The new Pensions Minister and erstwhile ‘consumer champion’ Ros Altmann has been suggesting that pension companies need to get their acts together and start to follow the spirit as well as the letter of the Government’s new pensions rules. I think the phrase she used was something along the lines of pension companies starting to let their customers ‘use their pensions like bank accounts’.
At the same time we’re reading of many financial advisers who are having to turn away prospective clients who are asking them to lie about the fact that a consultation took place to allow them to transfer the benefits from their final-salary scheme into a personal pension so that they can then take advantage of the Government’s new freedoms.
There is a reason that advisors are refusing these requests, just the same as there is a reason that pension companies are refusing to allow pensions to be used like bank accounts.
It’s because pensions are not bank accounts, and shouldn’t be seen as such. And if anything is wrong with all of this it is not that pensions companies are being slow to move, but that the government was too quick to move, and move in a way that was poorly thought out and runs counter to the whole reason for us having restrictions on the way pensions can be accessed in the first place.

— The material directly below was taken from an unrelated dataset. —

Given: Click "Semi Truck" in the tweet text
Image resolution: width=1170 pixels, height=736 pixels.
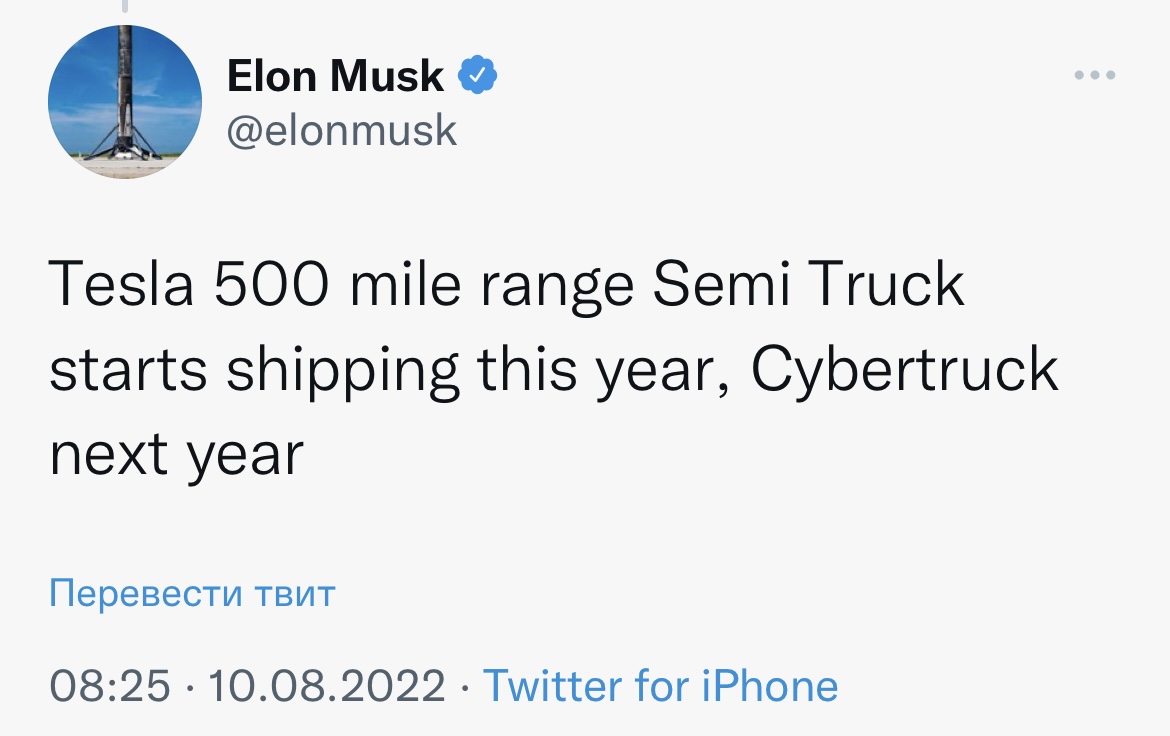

Pensions legislation has been changed beyond all recognition by successive governments more interested in winning a popularity contest than in ensuring that people are able to plan strategically, confidently and sensibly for their retirement. At the moment a 25 year old has no idea of the shape that pensions legislation will have when they get to retirement age. More importantly, and more worryingly, they have no idea when that retirement age will fall, and what provision will be available from the State at that time.
It’s time to divorce pension legislation from short term political posturing and party political games, and start to think about pension provision in the longer term and in a way that benefits everyone trying to plan in advance for the income that they will need the day they stop work.